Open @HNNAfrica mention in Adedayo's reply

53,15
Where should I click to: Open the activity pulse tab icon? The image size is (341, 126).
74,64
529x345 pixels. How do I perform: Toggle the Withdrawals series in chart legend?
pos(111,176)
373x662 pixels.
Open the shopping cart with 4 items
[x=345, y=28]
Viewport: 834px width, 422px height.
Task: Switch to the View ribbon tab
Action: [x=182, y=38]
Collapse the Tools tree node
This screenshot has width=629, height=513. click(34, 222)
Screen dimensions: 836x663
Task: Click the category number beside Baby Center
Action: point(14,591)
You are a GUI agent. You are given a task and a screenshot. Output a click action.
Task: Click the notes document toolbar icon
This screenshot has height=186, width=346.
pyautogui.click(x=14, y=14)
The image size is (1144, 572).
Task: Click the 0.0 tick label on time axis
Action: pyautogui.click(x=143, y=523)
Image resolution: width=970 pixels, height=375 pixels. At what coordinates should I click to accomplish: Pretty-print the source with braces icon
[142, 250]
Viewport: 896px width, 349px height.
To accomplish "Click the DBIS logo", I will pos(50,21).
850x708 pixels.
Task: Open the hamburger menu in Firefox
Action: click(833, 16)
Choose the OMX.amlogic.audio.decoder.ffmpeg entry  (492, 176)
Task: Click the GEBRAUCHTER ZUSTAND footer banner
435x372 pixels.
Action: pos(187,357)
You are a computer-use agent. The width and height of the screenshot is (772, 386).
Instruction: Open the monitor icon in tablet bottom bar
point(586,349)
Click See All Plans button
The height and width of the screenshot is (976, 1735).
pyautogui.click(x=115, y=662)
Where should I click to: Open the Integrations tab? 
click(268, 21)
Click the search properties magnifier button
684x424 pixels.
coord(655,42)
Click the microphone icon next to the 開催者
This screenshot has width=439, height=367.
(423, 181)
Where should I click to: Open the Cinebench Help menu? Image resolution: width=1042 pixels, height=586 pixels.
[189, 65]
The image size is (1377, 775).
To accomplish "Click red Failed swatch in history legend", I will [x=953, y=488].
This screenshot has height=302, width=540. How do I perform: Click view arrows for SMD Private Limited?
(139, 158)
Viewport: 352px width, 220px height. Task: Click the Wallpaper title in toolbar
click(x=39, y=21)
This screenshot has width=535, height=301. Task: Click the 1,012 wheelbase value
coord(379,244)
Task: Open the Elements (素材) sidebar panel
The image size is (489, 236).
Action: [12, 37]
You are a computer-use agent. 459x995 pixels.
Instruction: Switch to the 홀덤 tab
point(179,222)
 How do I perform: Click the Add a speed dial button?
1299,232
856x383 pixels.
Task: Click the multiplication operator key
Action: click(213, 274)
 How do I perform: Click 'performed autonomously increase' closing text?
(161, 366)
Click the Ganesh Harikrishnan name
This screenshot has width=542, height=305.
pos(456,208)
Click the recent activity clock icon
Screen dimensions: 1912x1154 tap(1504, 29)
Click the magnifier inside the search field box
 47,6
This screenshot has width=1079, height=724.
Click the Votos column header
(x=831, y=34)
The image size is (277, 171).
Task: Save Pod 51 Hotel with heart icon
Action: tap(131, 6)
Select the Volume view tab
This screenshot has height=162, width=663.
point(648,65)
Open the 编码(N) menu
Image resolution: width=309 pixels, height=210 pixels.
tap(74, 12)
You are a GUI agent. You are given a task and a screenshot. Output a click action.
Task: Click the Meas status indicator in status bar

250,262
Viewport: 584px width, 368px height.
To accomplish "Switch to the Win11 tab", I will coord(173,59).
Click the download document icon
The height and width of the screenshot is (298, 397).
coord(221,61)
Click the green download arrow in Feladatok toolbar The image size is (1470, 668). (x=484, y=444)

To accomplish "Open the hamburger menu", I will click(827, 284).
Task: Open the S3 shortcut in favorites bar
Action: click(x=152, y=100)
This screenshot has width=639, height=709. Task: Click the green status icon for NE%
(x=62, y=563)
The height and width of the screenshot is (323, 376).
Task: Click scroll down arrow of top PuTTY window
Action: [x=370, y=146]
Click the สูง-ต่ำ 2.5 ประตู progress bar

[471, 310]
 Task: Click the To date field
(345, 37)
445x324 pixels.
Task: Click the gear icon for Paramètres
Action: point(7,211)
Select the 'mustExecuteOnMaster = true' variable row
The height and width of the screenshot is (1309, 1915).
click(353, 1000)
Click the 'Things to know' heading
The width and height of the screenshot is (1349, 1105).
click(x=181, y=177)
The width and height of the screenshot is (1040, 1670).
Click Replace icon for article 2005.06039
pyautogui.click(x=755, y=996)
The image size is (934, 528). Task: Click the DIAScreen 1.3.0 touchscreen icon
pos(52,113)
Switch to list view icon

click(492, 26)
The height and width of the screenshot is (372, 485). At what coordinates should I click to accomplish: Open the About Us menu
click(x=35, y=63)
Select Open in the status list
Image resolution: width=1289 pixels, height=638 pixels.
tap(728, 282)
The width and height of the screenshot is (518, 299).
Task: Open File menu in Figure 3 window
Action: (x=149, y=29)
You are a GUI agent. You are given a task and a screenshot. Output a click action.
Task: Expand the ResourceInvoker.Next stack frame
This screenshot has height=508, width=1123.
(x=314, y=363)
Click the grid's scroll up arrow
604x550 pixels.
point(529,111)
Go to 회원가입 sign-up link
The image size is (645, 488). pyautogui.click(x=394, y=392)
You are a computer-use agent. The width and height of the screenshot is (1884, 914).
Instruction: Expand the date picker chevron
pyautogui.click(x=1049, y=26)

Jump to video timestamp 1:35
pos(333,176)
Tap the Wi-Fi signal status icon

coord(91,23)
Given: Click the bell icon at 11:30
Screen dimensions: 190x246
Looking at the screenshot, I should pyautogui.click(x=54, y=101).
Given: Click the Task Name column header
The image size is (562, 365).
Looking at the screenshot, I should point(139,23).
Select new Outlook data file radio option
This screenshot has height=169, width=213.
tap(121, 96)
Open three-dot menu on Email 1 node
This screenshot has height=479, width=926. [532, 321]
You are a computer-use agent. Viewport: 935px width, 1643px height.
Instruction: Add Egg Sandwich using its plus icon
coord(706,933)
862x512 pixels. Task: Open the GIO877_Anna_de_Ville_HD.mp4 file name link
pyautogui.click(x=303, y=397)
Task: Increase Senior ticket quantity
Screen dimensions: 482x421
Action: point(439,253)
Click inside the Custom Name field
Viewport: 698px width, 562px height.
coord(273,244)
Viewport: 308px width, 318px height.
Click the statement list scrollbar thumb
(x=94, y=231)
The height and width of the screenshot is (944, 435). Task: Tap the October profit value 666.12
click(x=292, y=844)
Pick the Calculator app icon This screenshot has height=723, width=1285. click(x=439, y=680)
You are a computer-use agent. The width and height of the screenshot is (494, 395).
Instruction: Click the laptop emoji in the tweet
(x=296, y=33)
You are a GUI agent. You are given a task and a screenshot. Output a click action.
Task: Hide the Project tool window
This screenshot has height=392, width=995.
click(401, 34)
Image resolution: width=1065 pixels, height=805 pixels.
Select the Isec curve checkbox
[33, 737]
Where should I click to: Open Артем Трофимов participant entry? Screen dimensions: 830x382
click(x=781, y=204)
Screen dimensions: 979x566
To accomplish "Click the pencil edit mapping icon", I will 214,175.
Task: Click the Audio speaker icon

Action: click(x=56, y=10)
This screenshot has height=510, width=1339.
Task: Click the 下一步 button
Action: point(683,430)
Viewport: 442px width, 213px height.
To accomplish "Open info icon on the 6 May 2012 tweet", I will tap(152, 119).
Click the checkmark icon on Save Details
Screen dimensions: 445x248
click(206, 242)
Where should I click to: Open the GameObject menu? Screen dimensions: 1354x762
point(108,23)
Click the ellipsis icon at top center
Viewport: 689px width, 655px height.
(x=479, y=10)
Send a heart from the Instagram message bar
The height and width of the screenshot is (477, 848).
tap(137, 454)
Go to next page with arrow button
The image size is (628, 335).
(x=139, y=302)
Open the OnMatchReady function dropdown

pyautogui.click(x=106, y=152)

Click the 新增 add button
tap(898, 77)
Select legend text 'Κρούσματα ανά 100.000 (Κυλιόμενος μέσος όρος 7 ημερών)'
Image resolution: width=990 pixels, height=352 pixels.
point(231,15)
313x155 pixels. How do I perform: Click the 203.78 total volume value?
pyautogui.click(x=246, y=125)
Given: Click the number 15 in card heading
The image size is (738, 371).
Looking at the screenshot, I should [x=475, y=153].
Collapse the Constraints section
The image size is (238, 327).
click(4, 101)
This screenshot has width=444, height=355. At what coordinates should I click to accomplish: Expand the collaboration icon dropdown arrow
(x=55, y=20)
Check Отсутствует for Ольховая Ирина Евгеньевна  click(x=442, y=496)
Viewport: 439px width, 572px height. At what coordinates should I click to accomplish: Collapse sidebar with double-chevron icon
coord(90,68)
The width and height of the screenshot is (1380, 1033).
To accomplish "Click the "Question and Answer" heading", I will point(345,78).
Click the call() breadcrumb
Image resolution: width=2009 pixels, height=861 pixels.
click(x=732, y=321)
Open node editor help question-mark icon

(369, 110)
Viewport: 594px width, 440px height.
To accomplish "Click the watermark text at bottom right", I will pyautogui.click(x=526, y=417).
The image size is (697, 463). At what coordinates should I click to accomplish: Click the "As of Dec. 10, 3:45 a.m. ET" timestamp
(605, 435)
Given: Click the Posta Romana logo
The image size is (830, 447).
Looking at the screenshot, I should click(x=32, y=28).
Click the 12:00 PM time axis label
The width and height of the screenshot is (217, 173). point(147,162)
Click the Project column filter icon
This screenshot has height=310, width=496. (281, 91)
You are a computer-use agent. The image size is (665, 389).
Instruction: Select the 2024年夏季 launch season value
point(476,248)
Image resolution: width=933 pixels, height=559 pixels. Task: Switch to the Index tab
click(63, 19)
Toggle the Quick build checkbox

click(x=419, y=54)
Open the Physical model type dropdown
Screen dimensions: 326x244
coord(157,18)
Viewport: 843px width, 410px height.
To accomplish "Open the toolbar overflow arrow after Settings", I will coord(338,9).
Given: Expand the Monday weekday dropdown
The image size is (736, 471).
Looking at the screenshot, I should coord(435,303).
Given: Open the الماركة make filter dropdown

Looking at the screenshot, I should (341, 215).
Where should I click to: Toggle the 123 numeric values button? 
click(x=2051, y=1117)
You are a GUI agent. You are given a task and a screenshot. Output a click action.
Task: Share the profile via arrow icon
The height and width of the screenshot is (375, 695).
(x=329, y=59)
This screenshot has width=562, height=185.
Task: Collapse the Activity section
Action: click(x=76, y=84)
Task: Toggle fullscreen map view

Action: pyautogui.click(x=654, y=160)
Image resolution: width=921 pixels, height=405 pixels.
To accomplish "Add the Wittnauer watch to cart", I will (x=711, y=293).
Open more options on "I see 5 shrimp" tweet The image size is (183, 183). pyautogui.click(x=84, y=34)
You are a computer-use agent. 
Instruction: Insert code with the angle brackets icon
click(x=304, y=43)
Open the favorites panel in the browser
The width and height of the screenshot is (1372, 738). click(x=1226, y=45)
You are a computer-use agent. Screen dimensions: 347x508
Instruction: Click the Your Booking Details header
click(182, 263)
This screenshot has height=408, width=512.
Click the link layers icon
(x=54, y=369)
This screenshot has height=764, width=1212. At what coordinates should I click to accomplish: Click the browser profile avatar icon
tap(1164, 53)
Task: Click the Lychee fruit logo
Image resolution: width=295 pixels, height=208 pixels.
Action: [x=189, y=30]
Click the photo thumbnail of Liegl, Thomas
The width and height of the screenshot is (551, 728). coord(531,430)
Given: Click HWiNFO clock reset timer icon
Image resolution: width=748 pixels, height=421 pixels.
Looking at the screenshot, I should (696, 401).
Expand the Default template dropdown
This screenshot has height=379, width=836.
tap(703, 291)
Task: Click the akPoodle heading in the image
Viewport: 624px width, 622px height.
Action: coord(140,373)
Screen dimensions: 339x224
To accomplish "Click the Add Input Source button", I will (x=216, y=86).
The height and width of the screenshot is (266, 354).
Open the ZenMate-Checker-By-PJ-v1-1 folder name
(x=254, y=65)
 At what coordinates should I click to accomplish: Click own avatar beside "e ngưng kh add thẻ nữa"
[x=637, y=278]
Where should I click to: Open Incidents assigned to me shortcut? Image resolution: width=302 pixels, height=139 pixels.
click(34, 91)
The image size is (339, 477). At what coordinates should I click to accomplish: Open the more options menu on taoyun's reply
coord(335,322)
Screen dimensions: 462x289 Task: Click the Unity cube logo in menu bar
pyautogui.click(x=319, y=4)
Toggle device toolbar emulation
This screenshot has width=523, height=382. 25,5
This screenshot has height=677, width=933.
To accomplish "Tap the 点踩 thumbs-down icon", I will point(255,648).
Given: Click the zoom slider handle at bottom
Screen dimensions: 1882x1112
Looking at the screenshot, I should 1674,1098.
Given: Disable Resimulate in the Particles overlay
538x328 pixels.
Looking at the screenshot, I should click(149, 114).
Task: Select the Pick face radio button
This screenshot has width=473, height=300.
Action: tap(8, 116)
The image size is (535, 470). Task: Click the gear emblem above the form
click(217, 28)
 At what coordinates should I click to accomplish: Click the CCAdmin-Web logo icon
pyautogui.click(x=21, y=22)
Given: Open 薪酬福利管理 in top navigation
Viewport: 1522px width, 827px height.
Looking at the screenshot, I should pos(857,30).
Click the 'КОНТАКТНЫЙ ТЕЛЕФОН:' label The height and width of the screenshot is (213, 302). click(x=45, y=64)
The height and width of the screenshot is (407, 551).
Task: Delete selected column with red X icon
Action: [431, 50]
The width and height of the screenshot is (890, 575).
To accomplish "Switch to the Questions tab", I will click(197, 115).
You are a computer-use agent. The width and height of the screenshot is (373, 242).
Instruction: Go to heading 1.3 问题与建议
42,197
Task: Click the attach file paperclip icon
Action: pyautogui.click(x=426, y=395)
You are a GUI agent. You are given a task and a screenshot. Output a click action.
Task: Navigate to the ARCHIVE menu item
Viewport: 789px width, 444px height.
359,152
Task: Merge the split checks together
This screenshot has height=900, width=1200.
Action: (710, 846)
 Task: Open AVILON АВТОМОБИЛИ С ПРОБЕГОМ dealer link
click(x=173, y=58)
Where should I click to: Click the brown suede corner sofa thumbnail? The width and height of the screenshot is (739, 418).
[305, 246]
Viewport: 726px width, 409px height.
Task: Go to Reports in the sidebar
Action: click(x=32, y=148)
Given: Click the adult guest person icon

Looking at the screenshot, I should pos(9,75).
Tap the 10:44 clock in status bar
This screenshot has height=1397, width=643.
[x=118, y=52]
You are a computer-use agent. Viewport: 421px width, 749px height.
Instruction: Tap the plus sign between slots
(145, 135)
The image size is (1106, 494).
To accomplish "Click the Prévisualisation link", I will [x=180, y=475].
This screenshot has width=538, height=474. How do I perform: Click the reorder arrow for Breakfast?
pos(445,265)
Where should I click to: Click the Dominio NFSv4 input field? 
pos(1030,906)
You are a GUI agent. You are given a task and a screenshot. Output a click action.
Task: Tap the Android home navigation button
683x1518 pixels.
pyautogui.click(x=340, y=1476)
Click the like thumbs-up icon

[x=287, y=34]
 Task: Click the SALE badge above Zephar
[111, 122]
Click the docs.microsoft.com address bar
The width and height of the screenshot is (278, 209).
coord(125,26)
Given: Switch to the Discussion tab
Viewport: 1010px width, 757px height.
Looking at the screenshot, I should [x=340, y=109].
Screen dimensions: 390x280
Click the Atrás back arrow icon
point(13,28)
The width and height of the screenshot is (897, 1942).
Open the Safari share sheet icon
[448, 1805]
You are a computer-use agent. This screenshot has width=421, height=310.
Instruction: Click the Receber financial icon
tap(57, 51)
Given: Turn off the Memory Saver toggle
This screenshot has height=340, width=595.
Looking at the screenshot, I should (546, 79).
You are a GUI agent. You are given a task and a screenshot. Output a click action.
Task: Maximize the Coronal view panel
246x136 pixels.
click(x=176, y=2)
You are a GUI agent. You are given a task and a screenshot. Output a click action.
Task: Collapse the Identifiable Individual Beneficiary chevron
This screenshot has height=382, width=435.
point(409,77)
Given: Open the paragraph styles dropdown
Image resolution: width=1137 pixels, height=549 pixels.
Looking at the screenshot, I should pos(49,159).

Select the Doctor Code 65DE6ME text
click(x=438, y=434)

-- EXERCISE AIM --
Rewrite the part of the records that opens with the line containing "You are a computer-use agent. This" and closes with the line containing "Looking at the screenshot, I should pos(49,159).", putting "screen agent" wherever "GUI agent" appears and keeping everything else the same.

-- FULL OUTPUT --
You are a computer-use agent. This screenshot has width=421, height=310.
Instruction: Click the Receber financial icon
tap(57, 51)
Given: Turn off the Memory Saver toggle
This screenshot has height=340, width=595.
Looking at the screenshot, I should (546, 79).
You are a screen agent. You are given a task and a screenshot. Output a click action.
Task: Maximize the Coronal view panel
246x136 pixels.
click(x=176, y=2)
You are a screen agent. You are given a task and a screenshot. Output a click action.
Task: Collapse the Identifiable Individual Beneficiary chevron
This screenshot has height=382, width=435.
point(409,77)
Given: Open the paragraph styles dropdown
Image resolution: width=1137 pixels, height=549 pixels.
Looking at the screenshot, I should pos(49,159).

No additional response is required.